Question

the mean weight of a breed of yearling cattle is 1093 pounds. suppose that weights of all such animals can be described by a normal model with a standard deviation of 88 pounds. a) how many standard deviations from the mean would a steer weighing 1000 pounds be? b) which would be more unusual, a steer weighing 1000 pounds, or one weighing 1250 pounds? a) a steer weighing 1000 pounds is standard deviations below the mean. (round to two decimal places as needed.)

Explanation:

Step1: Recall z - score formula

The z - score formula is $z=\frac{x - \mu}{\sigma}$, where $x$ is the value from the data set, $\mu$ is the mean, and $\sigma$ is the standard deviation. We want to find the number of standard deviations $x = 1000$ is from the mean $\mu=1093$ with $\sigma = 88$.

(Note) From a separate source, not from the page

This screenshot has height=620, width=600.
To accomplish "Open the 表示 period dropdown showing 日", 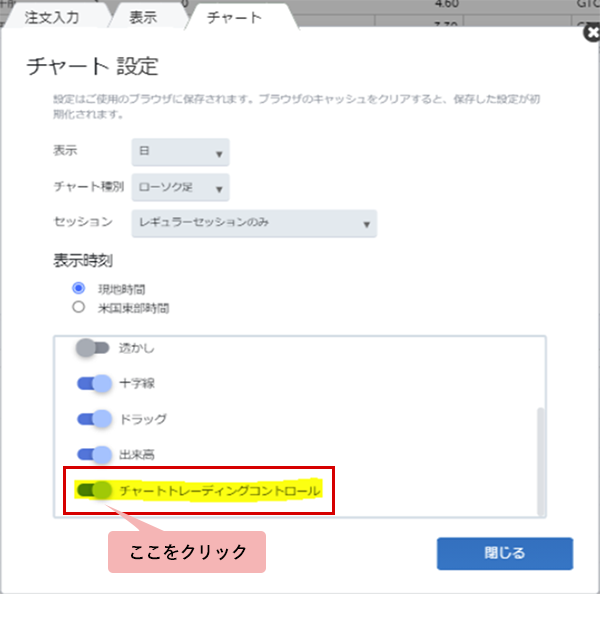I will click(180, 152).
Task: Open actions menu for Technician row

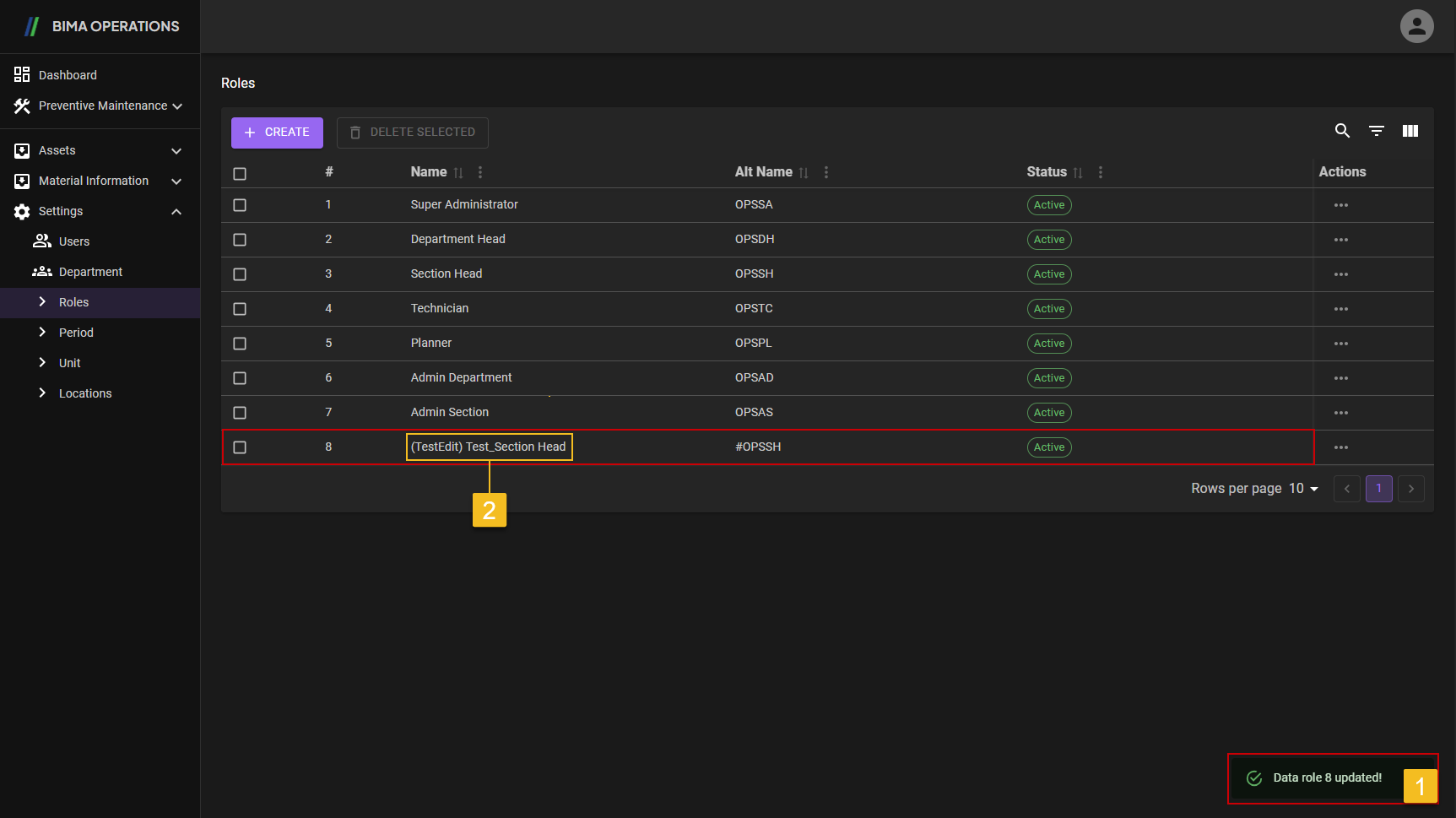Action: point(1340,309)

Step2: Calculate the z - score

Substitute the values into the formula: $z=\frac{1000 - 1093}{88}=\frac{- 93}{88}\approx - 1.06$.

Step3: Interpret the result

The negative sign indicates that 1000 is below the mean. The absolute value of the z - score gives the number of standard deviations from the mean. So 1000 pounds is approximately 1.06 standard deviations below the mean.

Step4: Determine unusualness

For part b, in a normal distribution, values with $|z|>2$ are often considered unusual. For $x = 1000$, $|z|\approx1.06<2$, and for $x = 1250$, $z=\frac{1250 - 1093}{88}=\frac{157}{88}\approx1.78<2$. So neither is very unusual.

Answer:

a. - 1.06
b. Neither a steer weighing 1000 pounds nor one weighing 1250 pounds is very unusual.